> [任务说明]:
能否把下方材料逐行重写一遍（其中的请求也要保留），并将每个答案坐标中的数字都加上147进行平移，同时不要在回答里写出图片？

> [任务材料]:

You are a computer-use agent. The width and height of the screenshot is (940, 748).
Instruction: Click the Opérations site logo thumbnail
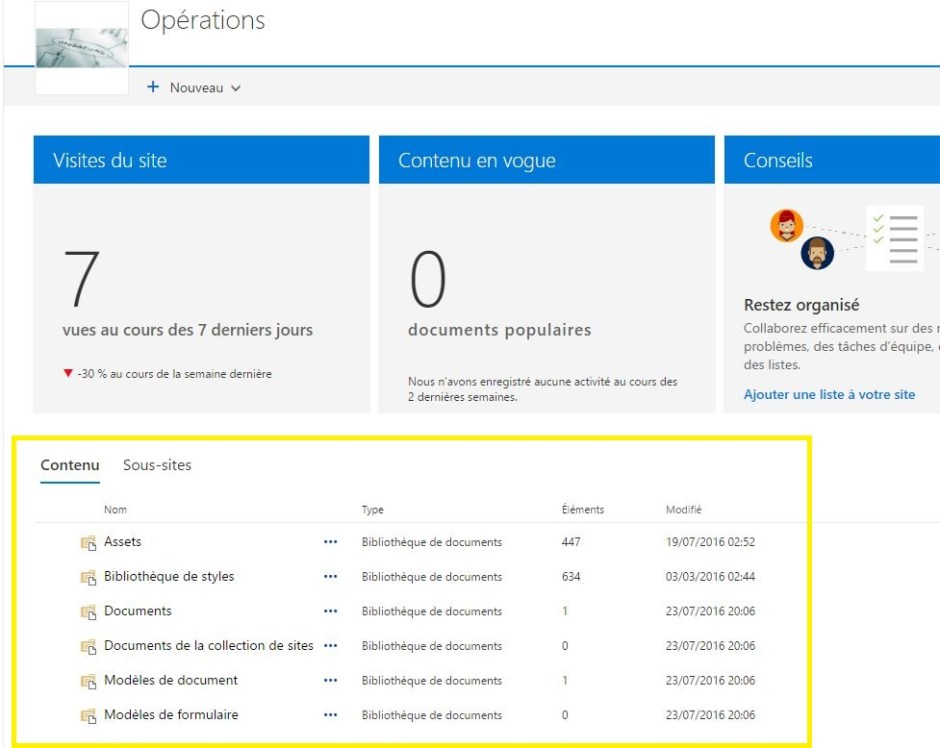[82, 48]
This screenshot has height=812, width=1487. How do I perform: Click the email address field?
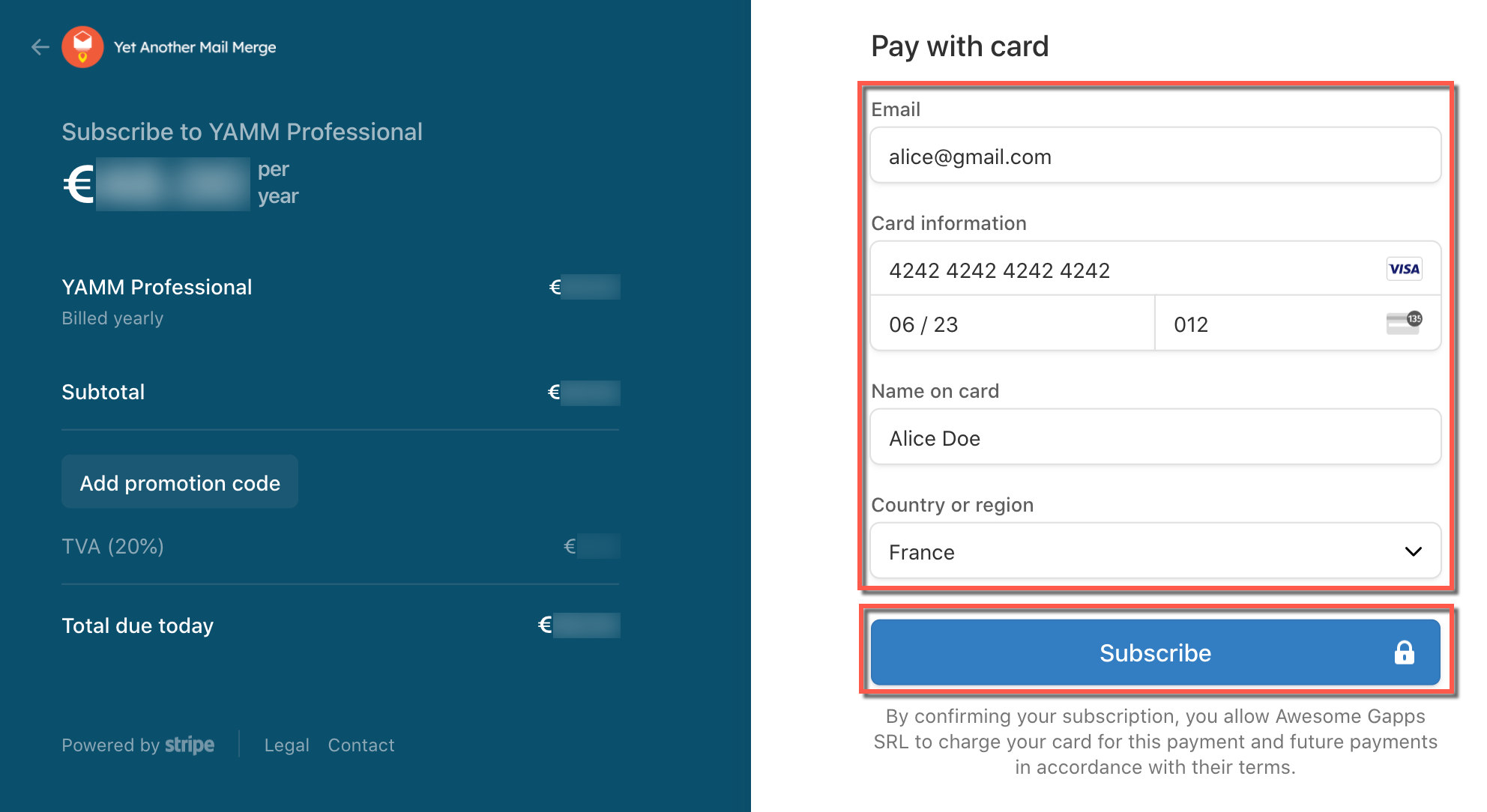coord(1155,156)
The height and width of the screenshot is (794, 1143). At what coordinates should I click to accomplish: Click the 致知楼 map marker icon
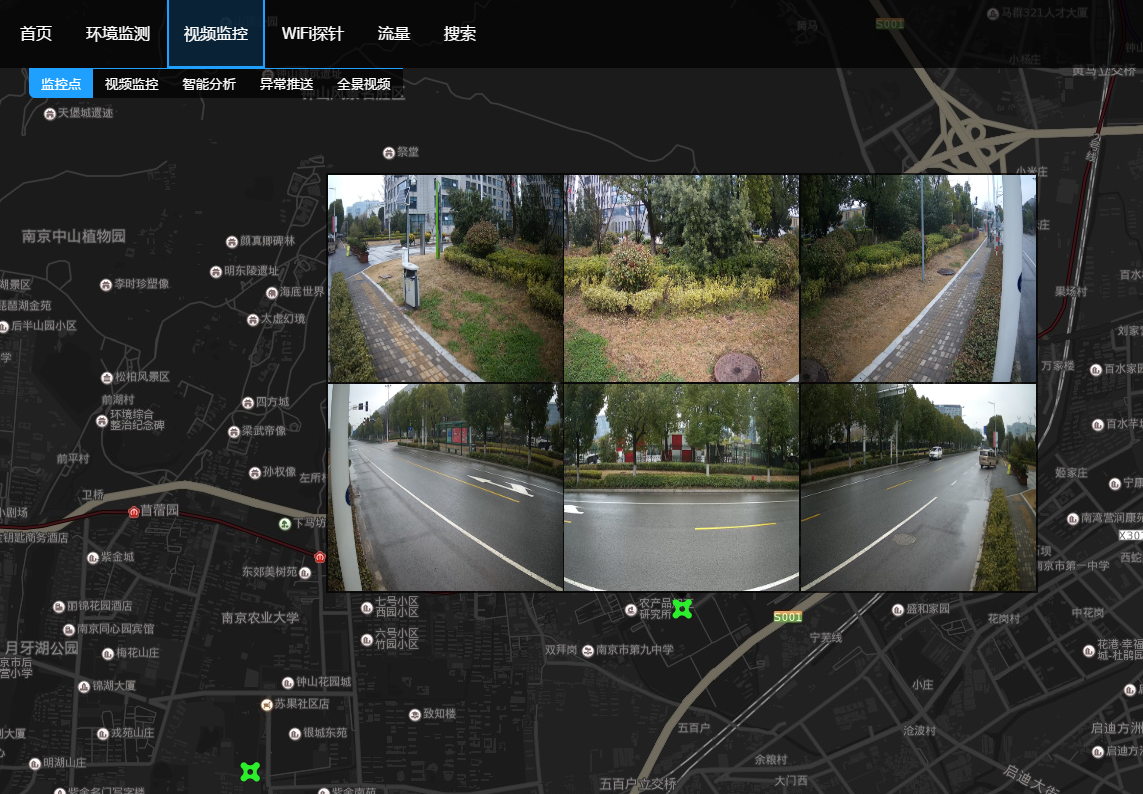414,714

> [回答]:
You are a computer-use agent. The width and height of the screenshot is (940, 748).
Instruction: Click the Opérations site logo thumbnail
[229, 195]
This screenshot has height=812, width=1487. How do I perform: Click the email address field?
coord(1302,303)
The height and width of the screenshot is (794, 1143). At what coordinates should I click to accomplish: Click the 致知楼 map marker icon
561,861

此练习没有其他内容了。